Scroobius Pip - a beat poet for the pop generation

Alan Owens

Reporter:

Alan Owens

PEOPLE have been telling Scroobius Pip since he released his solo album that it’s a bit ‘dark’. This to a lyricist who previously made pointed references to topics such as suicide and abuse in his acclaimed work with regular producer Dan le Sac.

PEOPLE have been telling Scroobius Pip since he released his solo album that it’s a bit ‘dark’. This to a lyricist who previously made pointed references to topics such as suicide and abuse in his acclaimed work with regular producer Dan le Sac.

Primarily it is because his solo record is urgent rather than euphoric - as the Dan le Sac vs Scroobius Pip material tended to be - a clash of sounds, throbbing drums and live guitars. Produced by Danny Lohner of Nine Inch Nails and featuring a supporting cast of Travis Barker, Richard Russell, Zane Lowe, Milla Jovovich and many others, Distraction Pieces is a triumphant call to arms, held together by Pips incessant, intriguing and often bitterly angry lyrics, delivered almost in a staccato hurl.

“A lot of people have said that it is darker but I genuinely think that is only because of the production, that’s how it sounds,” says Scroob, real name David Meads, the name a deliberate misspelling of the title of an Edward Lear poem.

“On the Dan le Sac vs Scroobius Pip records, there were songs about self harm and suicide and spousal abuse, really dark stuff, and yet a lot of people said, ‘you’ve gone dark with this (solo) record’ - but no, it’s always been pretty dark really, you just didn’t really notice before because we polished it a little bit and made it look sunnier. I really think it is because of the live drums and guitars that this feels that bit darker and more moody.”

Pip is a rare thing; a musician-turned-poet-turned-musician who maintains his integrity and creativity in a shifting landscape. Starting life as a punk-bass-player, he became a poet, proffering his everyman polemics on street corners or on absurdly hip stages across the UK before meeting Daniel Stephens (le Sac) in 2006 and seeing a sparking creative partnership born, Stephens creating weaving dance anthems for Meads’ politically disaffected, visually rich lyrics.

Shunning the mainstream, the duo released two excellent albums on Rob Da Bank’s Sunday Best album, Angles in 2008 and The Logic of Chance in 2010 - the latter beat heavy slice of ‘lit-pop’ that made Mike Skinner look like a snot nosed kid. In a rare moment of downtime, Pip decided to release a solo record on his own Speech Development label, but wasn’t expecting much from it.

“It has been overwhelming because when I started on the record and released it on my own label, it was meant to be a small side-project, I didn’t expect that many people to pick up on it and they did, it all snowballed and went down really well,” he says of the record, released last September.

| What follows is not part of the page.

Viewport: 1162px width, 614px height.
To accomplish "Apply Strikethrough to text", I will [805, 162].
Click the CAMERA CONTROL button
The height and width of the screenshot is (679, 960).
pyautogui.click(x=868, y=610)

“It sounds a bit odd, but it didn’t feel like it mattered if it sold well, I knew I didn’t have big budgets for it and I knew I was happy with it, so I was happy to lose whatever money it had to be because it was the album I wanted to make.

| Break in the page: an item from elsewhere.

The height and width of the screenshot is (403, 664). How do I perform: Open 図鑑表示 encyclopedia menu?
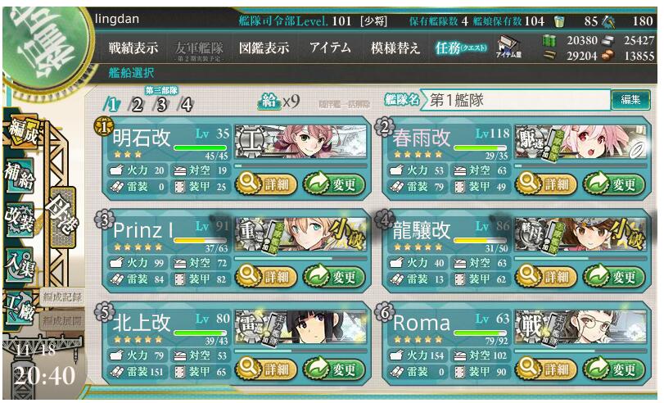[264, 48]
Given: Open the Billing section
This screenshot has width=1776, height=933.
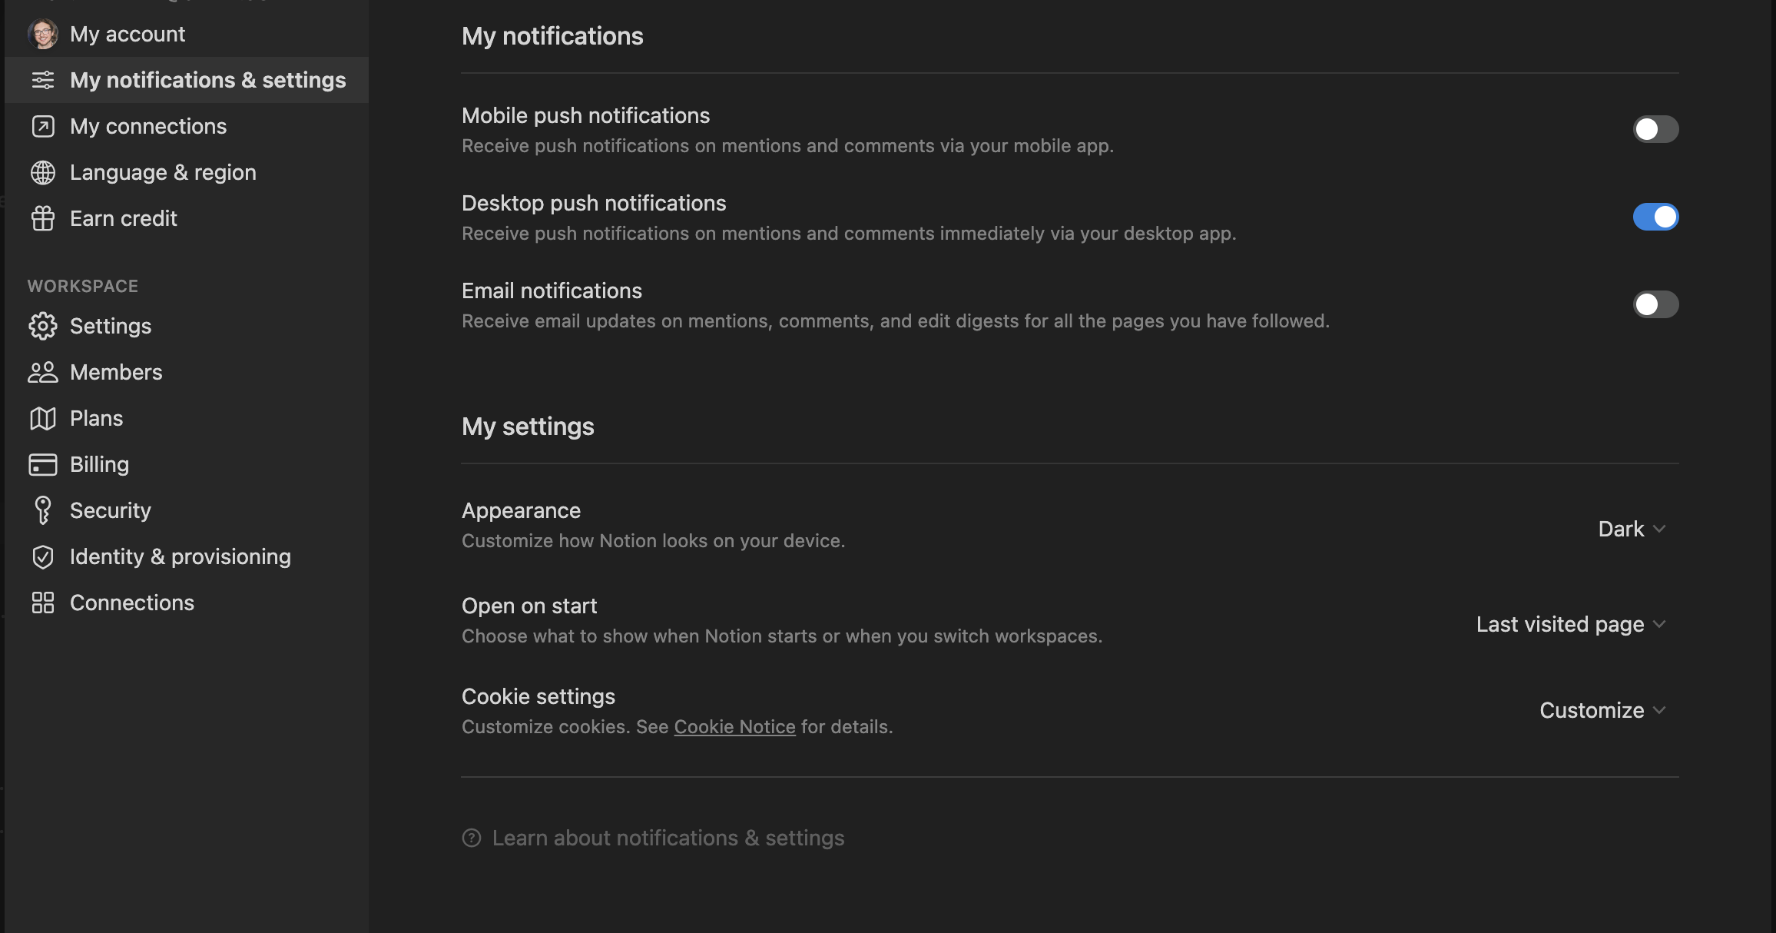Looking at the screenshot, I should click(x=100, y=463).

“The reason I did this as a solo one was because I grew up loving punk and hardcore and I have never really done any music - or in recent years at least - that has had that influence in it. I have been intending to for a long time so that was why I decided to do this little solo bit and Dan is working on a solo record as well.

“We both said we would go off and do our little indulgent projects, doing what we want to do, rather than thinking about what works for the pair of us. It seemed to work nicely. The main difference is it has that has that harder, live drums, live guitar, type of sound.”

Anyone who witnessed the duo playing in Dolan’s after the release of Logic will remember a high octane gig, but this solo offering sounds like it might top that show. Replete with a full live band, Pip can’t wait to show off the new tunes.

“I am touring with a full live band, so it is drums and guitar - it is really good and roaring and energetic,” he laughs. “It is just great to have that change and variation, once we have done these tours I will be getting back to working with Dan, but it is nice to have live drums on stage, and the energy of a live guitar blasting stuff out, so it is cool.

“I love working with Dan because it is very much done by committee, both of us will have to be happy with everything. On the last record there were a couple of songs I thought should have made it onto the album but Dan wasn’t feeling them so they weren’t there, but with this, I was in complete control. It was a nice change, it was nice to have that control.”

Scroobius Pip plays in Dolan’s Warehouse on Monday March 12. Distraction Pieces is out now.